#### Your instructions:
Every entry must be output exactly as it is written.
■ ■ ■ ■ ■
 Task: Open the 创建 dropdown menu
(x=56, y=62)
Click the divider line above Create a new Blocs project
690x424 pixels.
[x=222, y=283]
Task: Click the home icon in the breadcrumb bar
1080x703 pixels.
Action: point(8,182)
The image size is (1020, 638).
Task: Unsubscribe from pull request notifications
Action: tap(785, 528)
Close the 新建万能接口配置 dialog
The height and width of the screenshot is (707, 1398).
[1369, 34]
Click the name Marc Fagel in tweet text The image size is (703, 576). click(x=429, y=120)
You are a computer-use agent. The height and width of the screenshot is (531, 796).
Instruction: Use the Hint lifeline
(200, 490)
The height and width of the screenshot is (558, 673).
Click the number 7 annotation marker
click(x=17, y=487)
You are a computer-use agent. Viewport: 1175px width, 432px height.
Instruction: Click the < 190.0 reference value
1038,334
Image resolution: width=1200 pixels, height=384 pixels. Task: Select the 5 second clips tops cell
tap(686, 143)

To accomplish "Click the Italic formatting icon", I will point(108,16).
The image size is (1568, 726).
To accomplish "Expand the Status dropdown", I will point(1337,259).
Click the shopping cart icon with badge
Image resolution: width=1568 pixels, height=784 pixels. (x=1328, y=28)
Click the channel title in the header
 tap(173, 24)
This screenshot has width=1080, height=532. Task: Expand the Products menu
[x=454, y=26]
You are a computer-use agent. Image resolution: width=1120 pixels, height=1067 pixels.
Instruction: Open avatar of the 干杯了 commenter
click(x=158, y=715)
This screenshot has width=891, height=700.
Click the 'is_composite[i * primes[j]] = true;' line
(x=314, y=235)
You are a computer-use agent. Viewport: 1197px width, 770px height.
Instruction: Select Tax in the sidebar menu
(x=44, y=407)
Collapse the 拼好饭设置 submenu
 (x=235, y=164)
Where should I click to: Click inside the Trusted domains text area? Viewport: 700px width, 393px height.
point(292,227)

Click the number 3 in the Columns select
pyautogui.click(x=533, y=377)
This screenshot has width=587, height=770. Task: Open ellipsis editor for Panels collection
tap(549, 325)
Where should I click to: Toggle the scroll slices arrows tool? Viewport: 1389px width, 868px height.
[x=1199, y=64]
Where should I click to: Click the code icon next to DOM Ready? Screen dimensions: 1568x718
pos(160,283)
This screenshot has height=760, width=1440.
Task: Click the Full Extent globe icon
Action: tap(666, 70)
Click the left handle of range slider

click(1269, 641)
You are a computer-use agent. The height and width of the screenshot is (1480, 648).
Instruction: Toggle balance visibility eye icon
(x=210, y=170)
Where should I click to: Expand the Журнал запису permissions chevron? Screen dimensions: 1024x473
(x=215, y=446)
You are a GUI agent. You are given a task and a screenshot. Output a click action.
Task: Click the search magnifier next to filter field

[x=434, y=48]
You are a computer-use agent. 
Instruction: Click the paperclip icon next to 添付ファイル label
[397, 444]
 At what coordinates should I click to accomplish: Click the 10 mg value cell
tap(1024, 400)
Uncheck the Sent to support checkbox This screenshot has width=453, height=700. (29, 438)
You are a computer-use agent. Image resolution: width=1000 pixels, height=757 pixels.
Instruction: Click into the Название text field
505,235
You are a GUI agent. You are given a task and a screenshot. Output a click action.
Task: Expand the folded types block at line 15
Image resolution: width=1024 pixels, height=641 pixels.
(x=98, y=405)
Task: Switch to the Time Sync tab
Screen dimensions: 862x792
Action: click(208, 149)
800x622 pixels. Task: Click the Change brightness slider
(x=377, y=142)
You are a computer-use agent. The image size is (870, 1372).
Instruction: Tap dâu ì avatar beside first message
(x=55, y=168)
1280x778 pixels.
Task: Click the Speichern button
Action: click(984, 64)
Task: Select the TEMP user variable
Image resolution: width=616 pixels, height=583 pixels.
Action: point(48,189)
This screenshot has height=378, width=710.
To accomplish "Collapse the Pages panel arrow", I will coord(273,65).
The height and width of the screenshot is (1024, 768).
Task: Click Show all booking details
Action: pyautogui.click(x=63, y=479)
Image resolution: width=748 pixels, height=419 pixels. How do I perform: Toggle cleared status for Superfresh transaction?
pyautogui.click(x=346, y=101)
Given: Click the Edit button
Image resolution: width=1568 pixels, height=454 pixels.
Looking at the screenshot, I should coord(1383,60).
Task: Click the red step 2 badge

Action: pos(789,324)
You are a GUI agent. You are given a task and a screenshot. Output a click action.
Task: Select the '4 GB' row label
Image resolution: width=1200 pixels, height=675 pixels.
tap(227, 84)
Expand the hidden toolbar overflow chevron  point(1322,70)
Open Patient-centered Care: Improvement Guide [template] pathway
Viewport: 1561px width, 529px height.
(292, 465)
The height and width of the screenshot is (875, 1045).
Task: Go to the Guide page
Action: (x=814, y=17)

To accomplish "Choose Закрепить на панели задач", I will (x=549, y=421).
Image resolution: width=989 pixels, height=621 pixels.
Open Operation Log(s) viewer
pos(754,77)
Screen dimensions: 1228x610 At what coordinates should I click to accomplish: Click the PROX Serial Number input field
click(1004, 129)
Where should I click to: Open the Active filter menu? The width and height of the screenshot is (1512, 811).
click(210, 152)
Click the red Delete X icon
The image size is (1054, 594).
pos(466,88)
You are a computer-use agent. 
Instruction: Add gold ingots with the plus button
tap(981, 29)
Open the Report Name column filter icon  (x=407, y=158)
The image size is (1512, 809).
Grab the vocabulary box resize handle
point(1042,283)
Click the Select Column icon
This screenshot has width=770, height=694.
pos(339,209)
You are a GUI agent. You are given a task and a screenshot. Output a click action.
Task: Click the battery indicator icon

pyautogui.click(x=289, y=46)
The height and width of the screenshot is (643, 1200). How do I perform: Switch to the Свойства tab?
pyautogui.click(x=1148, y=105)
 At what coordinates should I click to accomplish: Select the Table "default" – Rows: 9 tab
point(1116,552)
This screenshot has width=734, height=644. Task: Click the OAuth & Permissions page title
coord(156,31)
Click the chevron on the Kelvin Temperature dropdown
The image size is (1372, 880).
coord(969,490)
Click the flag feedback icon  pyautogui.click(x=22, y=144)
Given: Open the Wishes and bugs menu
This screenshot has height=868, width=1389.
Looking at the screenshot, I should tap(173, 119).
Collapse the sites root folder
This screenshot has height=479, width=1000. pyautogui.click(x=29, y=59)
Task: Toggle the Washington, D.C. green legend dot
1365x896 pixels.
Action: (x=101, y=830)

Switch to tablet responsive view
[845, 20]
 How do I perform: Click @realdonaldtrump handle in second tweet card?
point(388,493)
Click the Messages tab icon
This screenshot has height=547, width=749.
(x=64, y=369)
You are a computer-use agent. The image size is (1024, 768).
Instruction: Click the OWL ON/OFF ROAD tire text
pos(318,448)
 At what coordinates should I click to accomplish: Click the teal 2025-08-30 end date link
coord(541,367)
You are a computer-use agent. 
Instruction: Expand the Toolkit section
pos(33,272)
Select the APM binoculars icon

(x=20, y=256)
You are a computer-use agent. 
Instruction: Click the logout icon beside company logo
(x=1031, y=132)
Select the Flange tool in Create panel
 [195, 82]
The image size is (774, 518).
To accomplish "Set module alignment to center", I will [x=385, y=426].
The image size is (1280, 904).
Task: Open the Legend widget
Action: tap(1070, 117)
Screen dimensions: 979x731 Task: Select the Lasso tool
■ ■ ■ ■ ■
#### Finished task:
 Task: Open the 创建 dropdown menu
(x=56, y=62)
Click the divider line above Create a new Blocs project
690x424 pixels.
[x=222, y=283]
Task: Click the home icon in the breadcrumb bar
1080x703 pixels.
Action: point(8,182)
The image size is (1020, 638).
Task: Unsubscribe from pull request notifications
Action: tap(785, 528)
Close the 新建万能接口配置 dialog
The height and width of the screenshot is (707, 1398).
[1369, 34]
Click the name Marc Fagel in tweet text The image size is (703, 576). click(x=429, y=120)
You are a computer-use agent. The height and width of the screenshot is (531, 796).
Instruction: Use the Hint lifeline
(200, 490)
The height and width of the screenshot is (558, 673).
Click the number 7 annotation marker
click(x=17, y=487)
You are a computer-use agent. Viewport: 1175px width, 432px height.
Instruction: Click the < 190.0 reference value
1038,334
Image resolution: width=1200 pixels, height=384 pixels. Task: Select the 5 second clips tops cell
tap(686, 143)

To accomplish "Click the Italic formatting icon", I will point(108,16).
The image size is (1568, 726).
To accomplish "Expand the Status dropdown", I will point(1337,259).
Click the shopping cart icon with badge
Image resolution: width=1568 pixels, height=784 pixels. (x=1328, y=28)
Click the channel title in the header
 tap(173, 24)
This screenshot has width=1080, height=532. Task: Expand the Products menu
[x=454, y=26]
You are a computer-use agent. Image resolution: width=1120 pixels, height=1067 pixels.
Instruction: Open avatar of the 干杯了 commenter
click(x=158, y=715)
This screenshot has width=891, height=700.
Click the 'is_composite[i * primes[j]] = true;' line
(x=314, y=235)
You are a computer-use agent. Viewport: 1197px width, 770px height.
Instruction: Select Tax in the sidebar menu
(x=44, y=407)
Collapse the 拼好饭设置 submenu
 (x=235, y=164)
Where should I click to: Click inside the Trusted domains text area? Viewport: 700px width, 393px height.
point(292,227)

Click the number 3 in the Columns select
pyautogui.click(x=533, y=377)
This screenshot has width=587, height=770. Task: Open ellipsis editor for Panels collection
tap(549, 325)
Where should I click to: Toggle the scroll slices arrows tool? Viewport: 1389px width, 868px height.
[x=1199, y=64]
Where should I click to: Click the code icon next to DOM Ready? Screen dimensions: 1568x718
pos(160,283)
This screenshot has height=760, width=1440.
Task: Click the Full Extent globe icon
Action: tap(666, 70)
Click the left handle of range slider

click(1269, 641)
You are a computer-use agent. The height and width of the screenshot is (1480, 648).
Instruction: Toggle balance visibility eye icon
(x=210, y=170)
Where should I click to: Expand the Журнал запису permissions chevron? Screen dimensions: 1024x473
(x=215, y=446)
You are a GUI agent. You are given a task and a screenshot. Output a click action.
Task: Click the search magnifier next to filter field

[x=434, y=48]
You are a computer-use agent. 
Instruction: Click the paperclip icon next to 添付ファイル label
[397, 444]
 At what coordinates should I click to accomplish: Click the 10 mg value cell
tap(1024, 400)
Uncheck the Sent to support checkbox This screenshot has width=453, height=700. (29, 438)
You are a computer-use agent. Image resolution: width=1000 pixels, height=757 pixels.
Instruction: Click into the Название text field
505,235
You are a GUI agent. You are given a task and a screenshot. Output a click action.
Task: Expand the folded types block at line 15
Image resolution: width=1024 pixels, height=641 pixels.
(x=98, y=405)
Task: Switch to the Time Sync tab
Screen dimensions: 862x792
Action: click(208, 149)
800x622 pixels. Task: Click the Change brightness slider
(x=377, y=142)
You are a computer-use agent. The image size is (870, 1372).
Instruction: Tap dâu ì avatar beside first message
(x=55, y=168)
1280x778 pixels.
Task: Click the Speichern button
Action: click(984, 64)
Task: Select the TEMP user variable
Image resolution: width=616 pixels, height=583 pixels.
Action: point(48,189)
This screenshot has height=378, width=710.
To accomplish "Collapse the Pages panel arrow", I will coord(273,65).
The height and width of the screenshot is (1024, 768).
Task: Click Show all booking details
Action: pyautogui.click(x=63, y=479)
Image resolution: width=748 pixels, height=419 pixels. How do I perform: Toggle cleared status for Superfresh transaction?
pyautogui.click(x=346, y=101)
Given: Click the Edit button
Image resolution: width=1568 pixels, height=454 pixels.
Looking at the screenshot, I should coord(1383,60).
Task: Click the red step 2 badge

Action: pos(789,324)
You are a GUI agent. You are given a task and a screenshot. Output a click action.
Task: Select the '4 GB' row label
Image resolution: width=1200 pixels, height=675 pixels.
tap(227, 84)
Expand the hidden toolbar overflow chevron  point(1322,70)
Open Patient-centered Care: Improvement Guide [template] pathway
Viewport: 1561px width, 529px height.
(292, 465)
The height and width of the screenshot is (875, 1045).
Task: Go to the Guide page
Action: (x=814, y=17)

To accomplish "Choose Закрепить на панели задач", I will (x=549, y=421).
Image resolution: width=989 pixels, height=621 pixels.
Open Operation Log(s) viewer
pos(754,77)
Screen dimensions: 1228x610 At what coordinates should I click to accomplish: Click the PROX Serial Number input field
click(1004, 129)
Where should I click to: Open the Active filter menu? The width and height of the screenshot is (1512, 811).
click(210, 152)
Click the red Delete X icon
The image size is (1054, 594).
pos(466,88)
You are a computer-use agent. 
Instruction: Add gold ingots with the plus button
tap(981, 29)
Open the Report Name column filter icon  (x=407, y=158)
The image size is (1512, 809).
Grab the vocabulary box resize handle
point(1042,283)
Click the Select Column icon
This screenshot has width=770, height=694.
pos(339,209)
You are a GUI agent. You are given a task and a screenshot. Output a click action.
Task: Click the battery indicator icon

pyautogui.click(x=289, y=46)
The height and width of the screenshot is (643, 1200). How do I perform: Switch to the Свойства tab?
pyautogui.click(x=1148, y=105)
 At what coordinates should I click to accomplish: Select the Table "default" – Rows: 9 tab
point(1116,552)
This screenshot has width=734, height=644. Task: Click the OAuth & Permissions page title
coord(156,31)
Click the chevron on the Kelvin Temperature dropdown
The image size is (1372, 880).
coord(969,490)
Click the flag feedback icon  pyautogui.click(x=22, y=144)
Given: Open the Wishes and bugs menu
This screenshot has height=868, width=1389.
Looking at the screenshot, I should tap(173, 119).
Collapse the sites root folder
This screenshot has height=479, width=1000. pyautogui.click(x=29, y=59)
Task: Toggle the Washington, D.C. green legend dot
1365x896 pixels.
Action: (x=101, y=830)

Switch to tablet responsive view
[845, 20]
 How do I perform: Click @realdonaldtrump handle in second tweet card?
point(388,493)
Click the Messages tab icon
This screenshot has height=547, width=749.
(x=64, y=369)
You are a computer-use agent. The image size is (1024, 768).
Instruction: Click the OWL ON/OFF ROAD tire text
pos(318,448)
 At what coordinates should I click to accomplish: Click the teal 2025-08-30 end date link
coord(541,367)
You are a computer-use agent. 
Instruction: Expand the Toolkit section
pos(33,272)
Select the APM binoculars icon

(x=20, y=256)
You are a computer-use agent. 
Instruction: Click the logout icon beside company logo
(x=1031, y=132)
Select the Flange tool in Create panel
 [195, 82]
The image size is (774, 518).
To accomplish "Set module alignment to center", I will [x=385, y=426].
The image size is (1280, 904).
Task: Open the Legend widget
Action: tap(1070, 117)
Screen dimensions: 979x731 Task: Select the Lasso tool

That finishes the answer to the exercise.